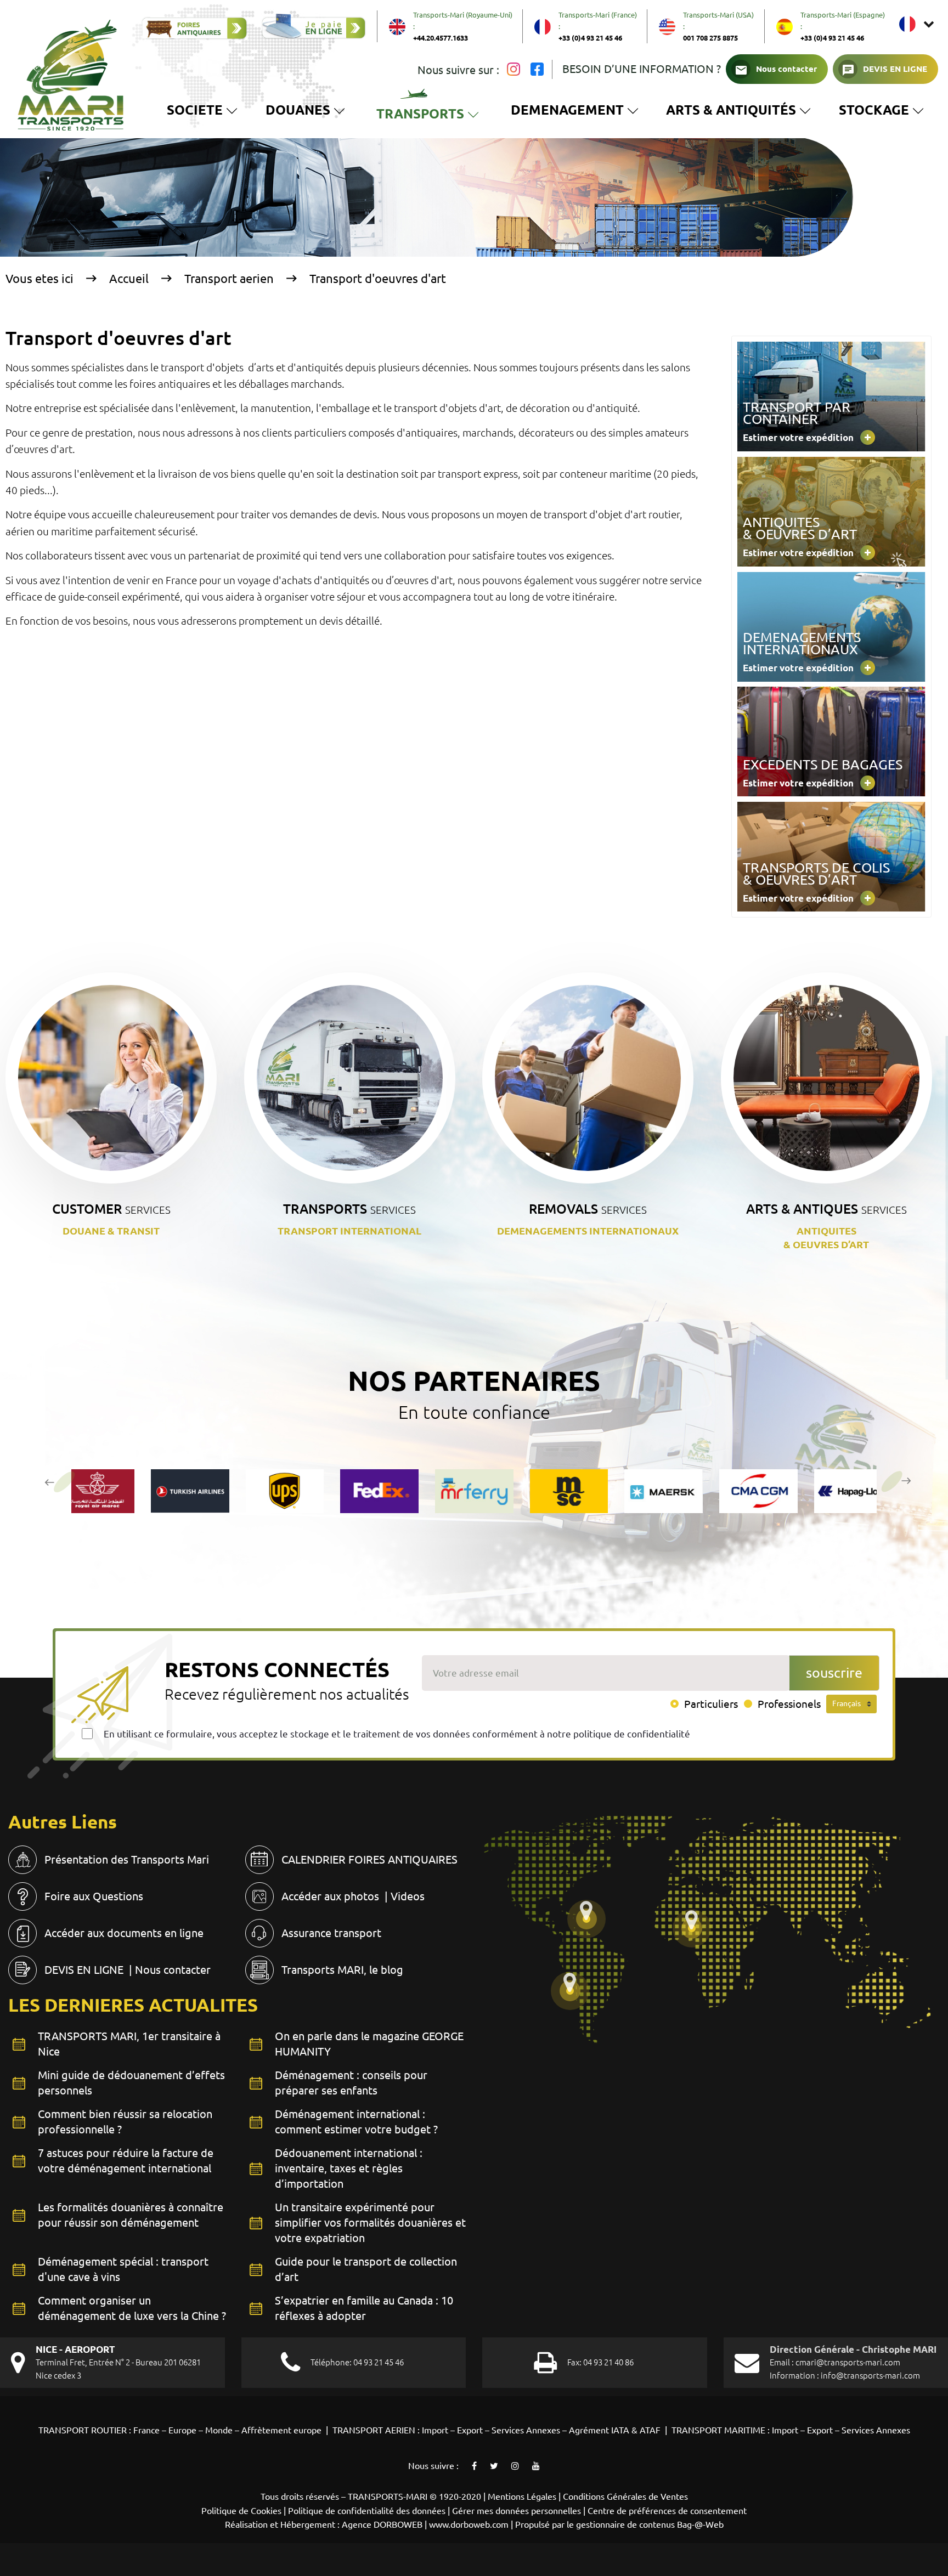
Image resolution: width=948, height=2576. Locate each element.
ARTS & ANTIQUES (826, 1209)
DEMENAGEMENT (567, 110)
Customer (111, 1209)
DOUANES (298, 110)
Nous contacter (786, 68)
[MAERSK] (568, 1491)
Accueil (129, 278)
* * *
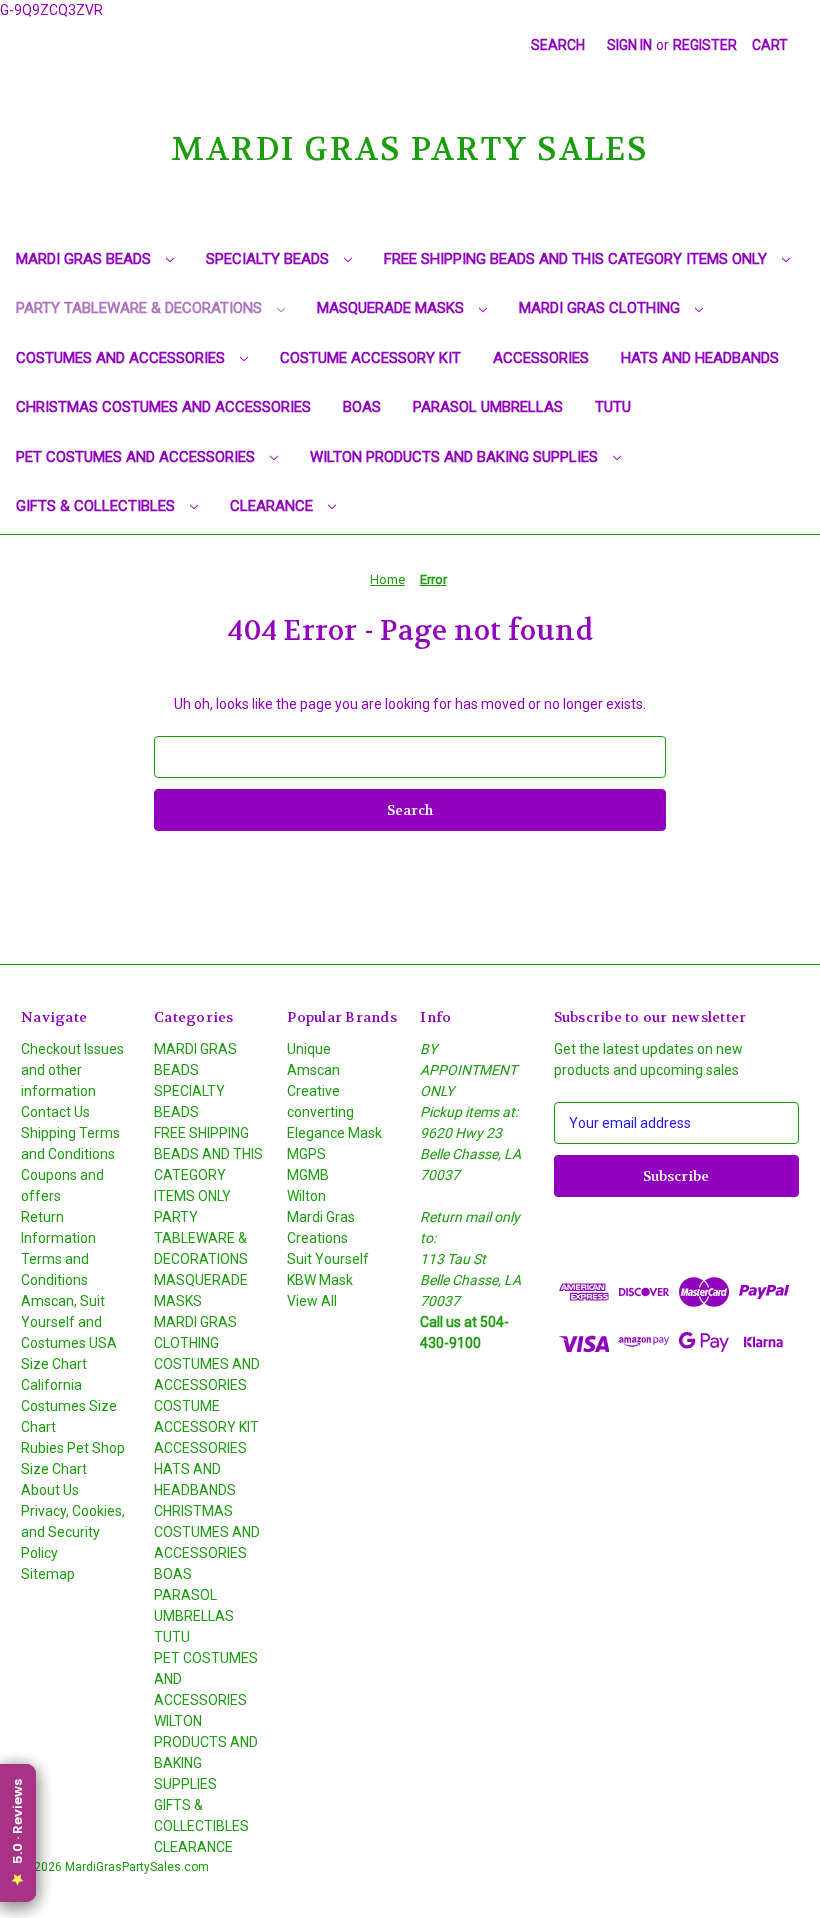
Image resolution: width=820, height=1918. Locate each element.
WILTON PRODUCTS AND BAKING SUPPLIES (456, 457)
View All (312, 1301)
==
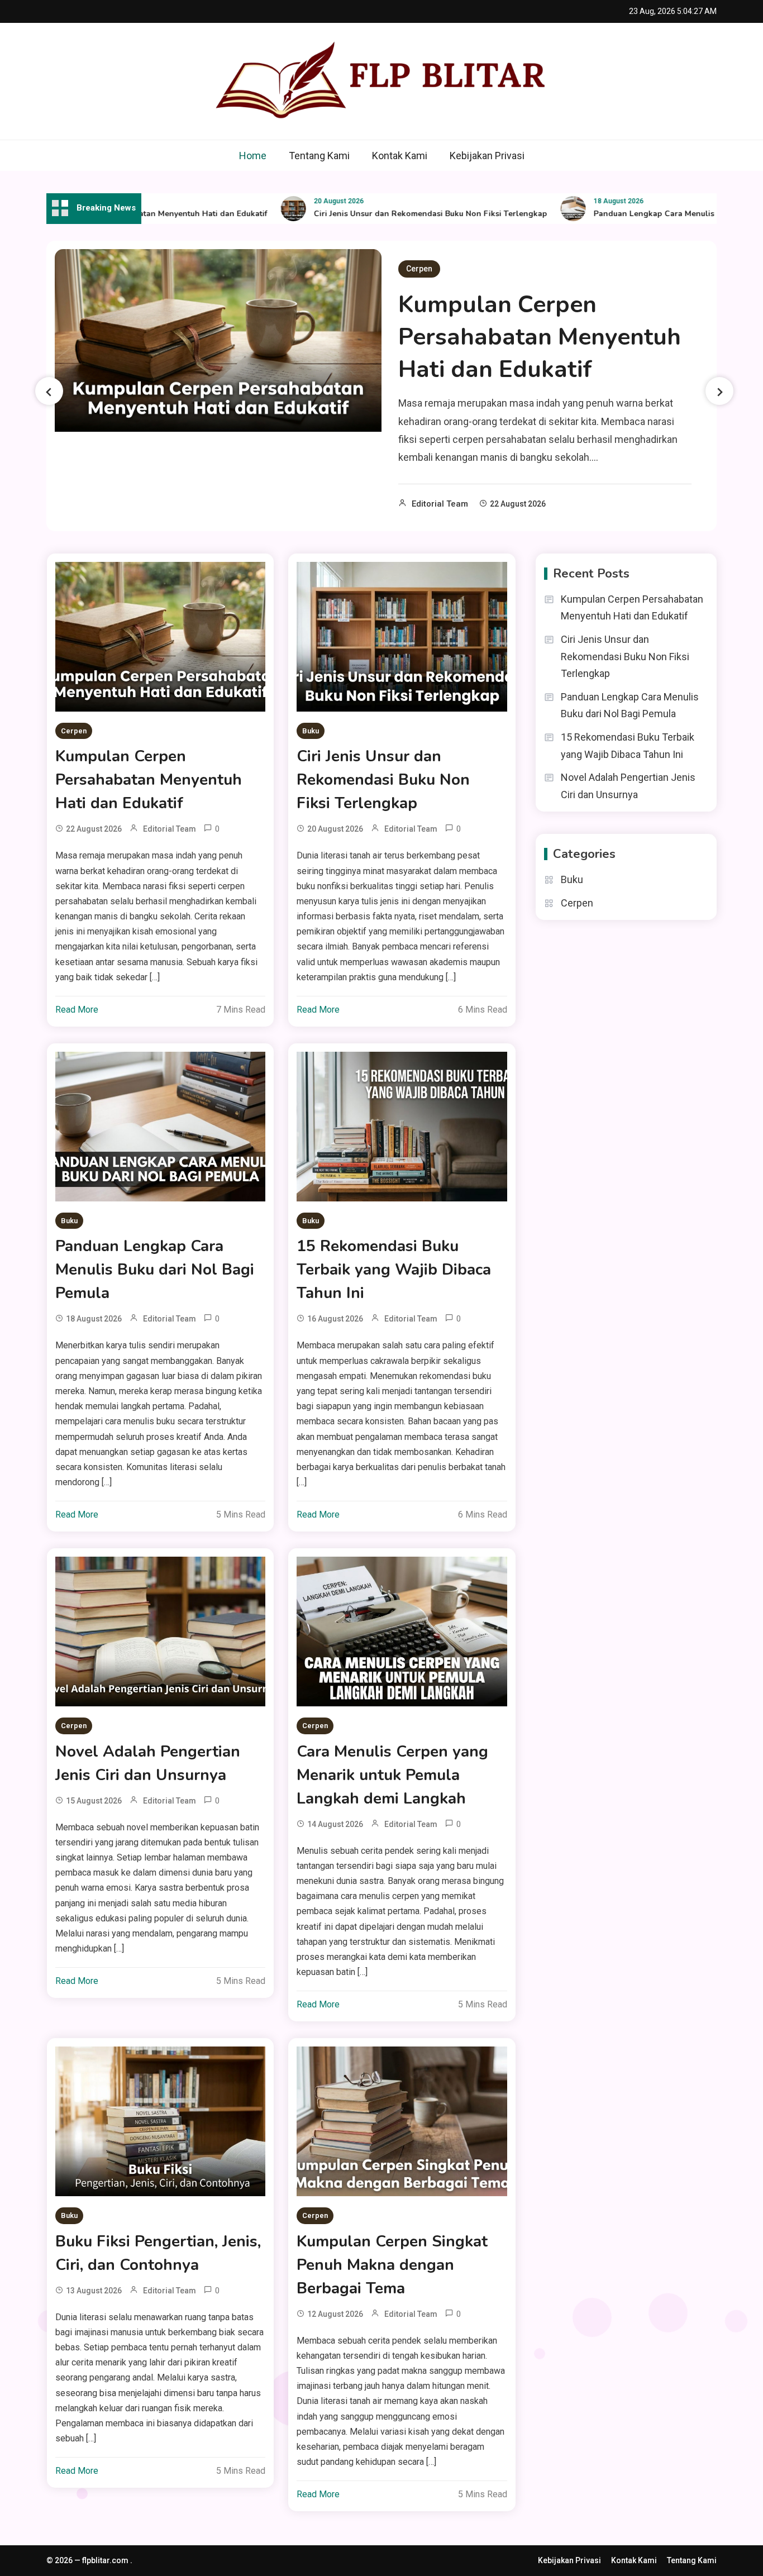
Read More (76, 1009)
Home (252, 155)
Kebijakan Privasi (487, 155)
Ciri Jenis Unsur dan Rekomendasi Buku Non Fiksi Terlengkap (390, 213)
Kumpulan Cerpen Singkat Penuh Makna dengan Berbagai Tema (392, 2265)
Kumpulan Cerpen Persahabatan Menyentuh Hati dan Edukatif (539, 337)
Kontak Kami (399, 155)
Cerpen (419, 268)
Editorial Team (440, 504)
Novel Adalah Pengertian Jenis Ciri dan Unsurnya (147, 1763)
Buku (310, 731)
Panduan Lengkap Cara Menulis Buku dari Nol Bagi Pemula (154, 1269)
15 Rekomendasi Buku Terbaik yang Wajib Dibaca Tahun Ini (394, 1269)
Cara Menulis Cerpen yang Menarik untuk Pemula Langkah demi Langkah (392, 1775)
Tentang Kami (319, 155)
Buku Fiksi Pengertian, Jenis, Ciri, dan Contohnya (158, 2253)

What you are asked to do ▸ Looking at the records above, return exactly the lines from the line with "Tentang Kami (319, 155)" to the line with "Buku Fiksi Pengertian, Jenis, Ciri, dan", both ends included.

Exercise result ▸
Tentang Kami (319, 155)
Buku Fiksi Pengertian, Jenis, Ciri, dan Contohnya (158, 2253)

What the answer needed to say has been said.